Masked Auto-Encoder with Multiple Masks for Graph Representation Learning

Boyu Chen, Cheng Xie, Haoran Duan

Published: 01 Jan 2024, Last Modified: 15 May 2025ICEBE 2024EveryoneRevisionsBibTeXCC BY-SA 4.0
Abstract: Graph representation is an indispensable technique in the field of E-Business Engineering, as it plays a pivotal role in capturing the underlying structure of various data types prevalent in this domain. Notably, a multitude of data, including but not limited to social networks, online shopping networks, and recommender systems, are inherently organized in a graph structure. Consequently, the utilization of graph representation methods becomes paramount in effectively analyzing and harnessing the potential of such data sources. Nowadays, Masked Auto-Encoder (MAE) uses masking operations to randomly hide some edges or node features, which can better capture the global structure of the graph and the relationships between nodes, and therefore have achieved great success. But in reality, information in graphs is always lost, and graphs are often heterogeneous, their complex graph structures are difficult to handle. There are two challenges for applying MAE on the heterogeneous graph: (1) How to improve the model's ability to learn structured features? (2) How to mask nodes on different semantic aspects?

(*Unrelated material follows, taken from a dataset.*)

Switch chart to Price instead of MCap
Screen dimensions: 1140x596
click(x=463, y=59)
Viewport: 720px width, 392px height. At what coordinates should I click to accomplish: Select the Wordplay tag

To this end, this work is an attempt to apply MAE to heterogeneous graph representation. For the first challenge, this work uses edge masking to improve generalization ability. For the second challenge, a meta-path based node masking mechanism to mask node features on multiple meta-paths. And then, a meta-path based graph auto-encoder is proposed to learn and aggregate multiple node features into heterogeneous graph representations. After, the representations are used for two downstream learning tasks, node classification, and node clustering, on four real-world datasets. Experimental results show that our method has achieved current state-of-the-art results in self-supervised graph representation. The most brilliant highlight of the proposed method is the simple but effective model structure.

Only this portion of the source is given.